DOL Provides Guidance on Travel Time, Rest Breaks, and Garnishment

Employee & Labor Relations
Wage & Hour

Earlier this year, the Department of Labor (DOL) published three opinion letters addressing travel under the FLSA, compensation for 15-minute rest breaks required by an employee’s serious health condition, and lump-sum payments from employers to employees under Title III of the Consumer Credit Protection Act.

An opinion letter is an official, written opinion by the Wage and Hour Division on how a particular law applies in specific circumstances presented by the person or entity requesting the letter. Opinion letters represent official statements of agency policy.

FLSA travel. The first opinion letter, signed by Acting Administrator Bryan L. Jarrett, responded to an inquiry about the compensability of travel time for hourly technicians under the FLSA. The letter underscores the WHD’s position on several issues, including these:

  • Where an employee "is offered public transportation but requests permission to drive his [or her] car instead, the employer may count as hours worked either the time spent driving the car or the time he [or she] would have had to count as hours worked during working hours if the employee had used the public conveyance."
  • When an employee is temporarily working at a fixed remote location, "generally, the travel time from the hotel to the work site and back would be considered ordinary home-to-work travel, and, as such, need not be compensated."
  • Compensable worktime generally does not include time spent commuting between home and work, even when the employee works at different job sites. Travel between job sites after arriving at work, however, is compensable.
  • As to commuting time, a company-provided vehicle does not, alone, make an ordinary commute compensable, provided that "the use of such vehicle for travel is within the normal commuting area for the employer’s business or establishment, and the use of the employer’s vehicle is subject to an agreement on the part of the employer and the employee or representative of such employee."

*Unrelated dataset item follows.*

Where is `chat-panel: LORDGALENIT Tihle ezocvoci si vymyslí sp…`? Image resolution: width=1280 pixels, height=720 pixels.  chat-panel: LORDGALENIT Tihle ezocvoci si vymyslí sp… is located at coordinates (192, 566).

Health condition-required rest breaks. The second letter, also signed by Jarrett, responded to a request for an opinion as to "[w]hether a nonexempt employee’s 15-minute rest breaks, which are certified by a health care provider as required every hour due to the employee’s serious health condition and are thus covered under the FMLA, are compensable or noncompensable time under the FLSA."

Rest breaks up to 20 minutes in length are generally compensable because the breaks predominantly benefit the employer, according to the opinion letter. However, the specific FMLA-protected breaks described in the inquiry differ significantly from ordinary rest breaks commonly provided to employees. Here, the 15-minute breaks "are required eight times per day and solely due to the needs of the employee’s serious health condition as required under the FMLA."

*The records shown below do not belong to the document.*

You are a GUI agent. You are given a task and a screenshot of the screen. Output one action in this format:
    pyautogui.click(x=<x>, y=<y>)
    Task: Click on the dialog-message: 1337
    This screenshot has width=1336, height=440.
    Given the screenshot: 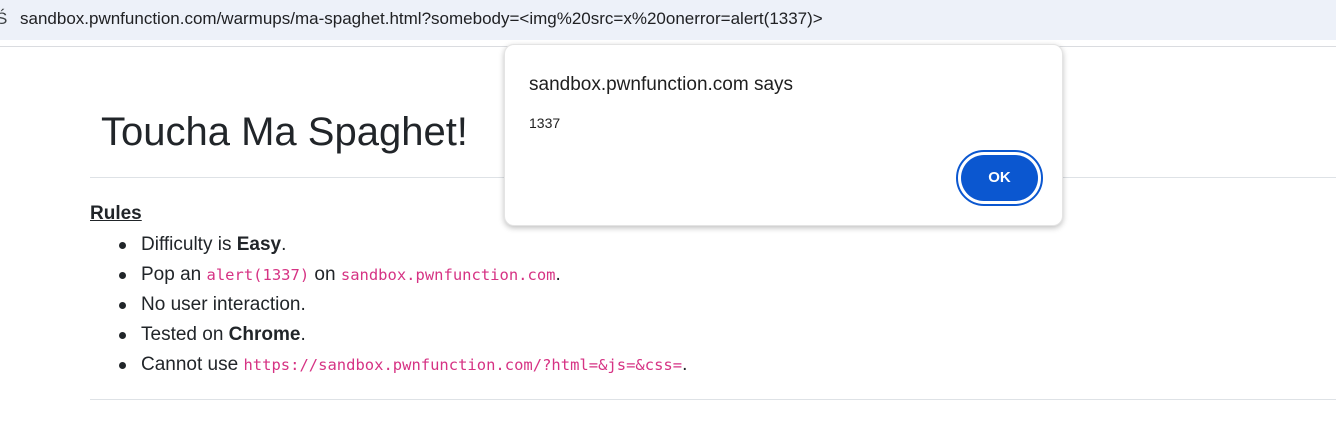 What is the action you would take?
    pyautogui.click(x=545, y=123)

Because these FMLA-protected breaks are given to accommodate the employee’s serious health condition, the breaks predominantly benefit the employee and are noncompensable, the letter states. This conclusion comports with both regulations and case law. Moreover, the text of the FMLA itself further confirms that employees are not entitled to compensation for the FMLA-protected breaks at issue. The FMLA expressly provides that FMLA-protected leave may be unpaid, and it provides no exceptions for breaks up to 20 minutes in length.

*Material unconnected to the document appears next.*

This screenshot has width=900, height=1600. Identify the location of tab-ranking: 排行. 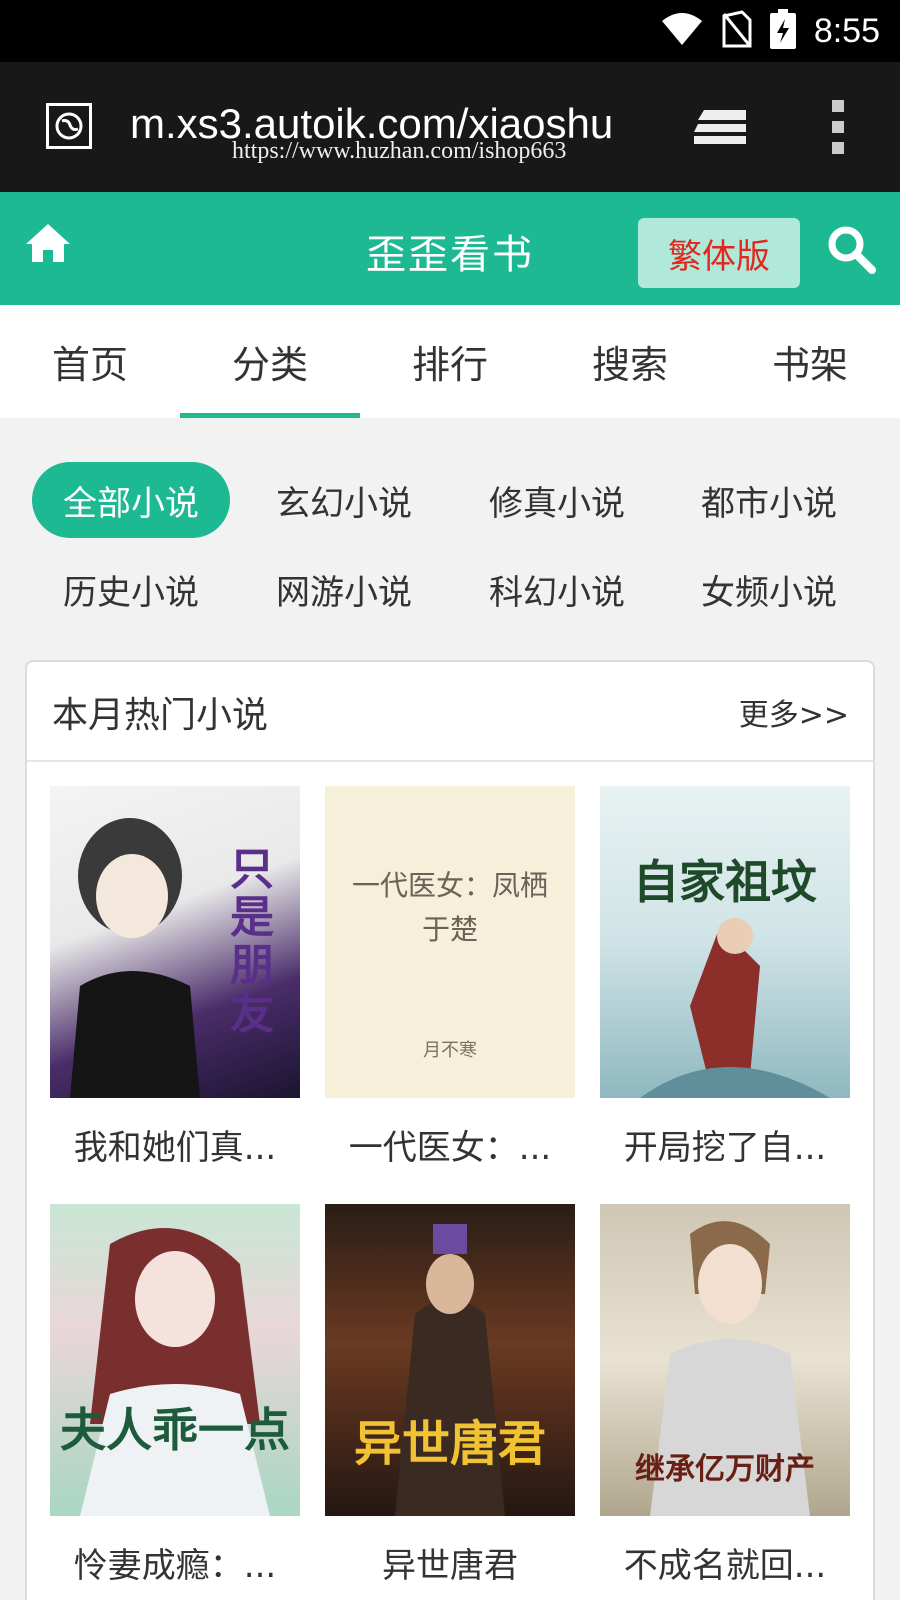
(450, 362).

That said, the letter goes on to stress that employees who take FMLA-protected breaks must receive as many compensable rest breaks as their coworkers receive. Thus, if an employer generally allows all of its employees to take two paid 15-minute rest breaks during an eight-hour shift, an employee needing 15-minute rest breaks every hour due to a serious health condition should likewise be compensated for two 15-minute rest breaks during his or her eight-hour shift.

Garnishment of lump-sum payments. The third letter, signed by Senior Policy Advisor Keith Sonderling, addresses the question of whether certain lump-sum payments from employers to employees are considered earnings for the purpose of garnishment under Title III of the Consumer Credit Protection Act (CCPA).

The opinion letter states that in assessing whether certain lump-sum payments are earnings and subject to CCPA garnishment limitations, "the central inquiry is whether the amounts are paid by the employer in exchange for personal services." When the lump-sum payment is made in exchange for personal services rendered, it will be subject to the CCPA’s garnishment limitations (as described in Fact Sheet #30: The Federal Wage Garnishment Law, Consumer Credit Protection Act’s Title III). "Conversely, lump-sum payments that are unrelated to personal services rendered are not earnings under the CCPA," according to the letter.

The WHD considers that the following lump-sum payments (as specifically defined in the text of the letter) are earnings under the CCPA: commissions; discretionary and nondiscretionary bonuses; productivity or performance bonuses; profit-sharing, referral, and sign-on bonuses; moving or relocation incentive payments; attendance, safety, and cash service awards; retroactive merit increases; payment for working during a holiday; workers’ compensation payments for wage replacement; termination pay (e.g., payment of last wages, as well as any outstanding accrued benefits); severance pay; and back-pay and front-pay payments from insurance settlements.

The letter also stated that the following lump-sum payments (as specifically described in the inquiry to which the letter responds) are not earnings under the CCPA: workers’ compensation payments for medical reimbursements; wrongful termination insurance for compensatory or punitive damages; and buybacks of company shares.